* [Data provided]
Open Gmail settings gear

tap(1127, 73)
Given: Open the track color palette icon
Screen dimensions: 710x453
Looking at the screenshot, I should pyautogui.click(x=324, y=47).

* * *

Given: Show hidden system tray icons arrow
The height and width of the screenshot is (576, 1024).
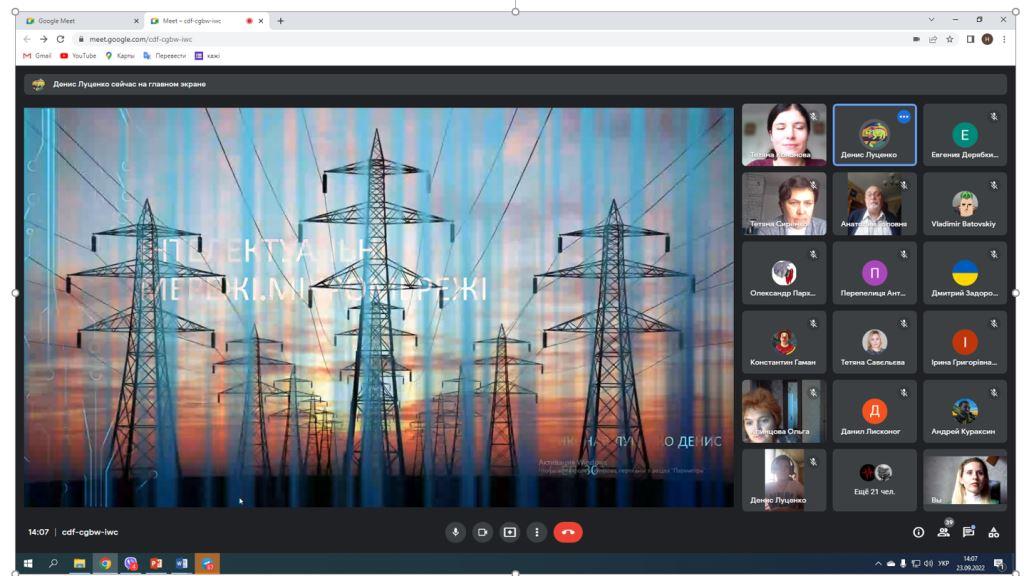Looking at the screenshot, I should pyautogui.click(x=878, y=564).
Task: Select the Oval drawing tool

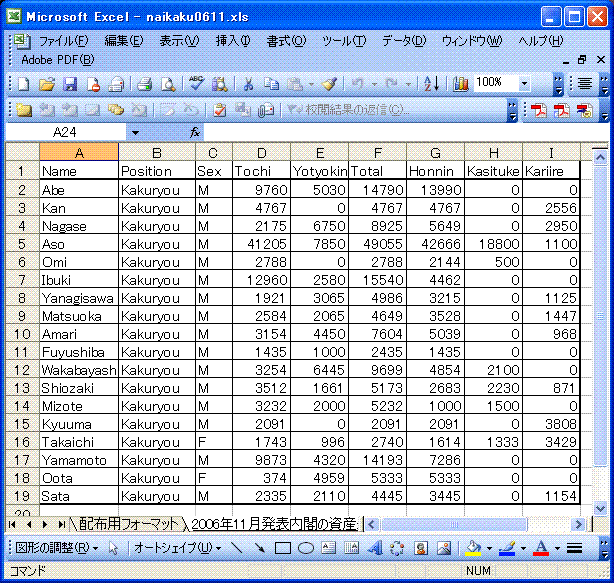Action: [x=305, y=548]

---

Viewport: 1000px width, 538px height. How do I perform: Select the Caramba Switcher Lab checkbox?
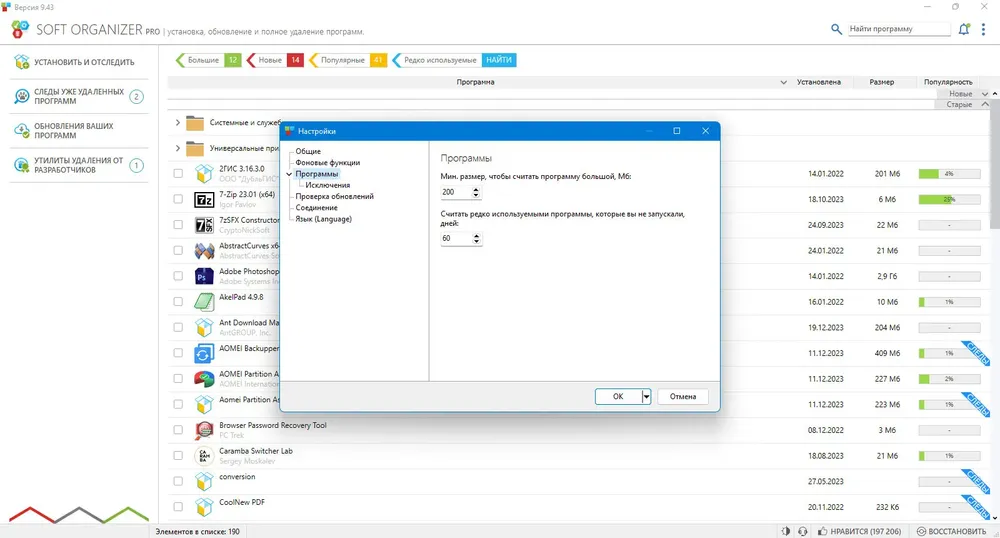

* [What to produce]
Only a number is wanted here: the count of lines in the material above that contain "Given".

* [Problem solution]
2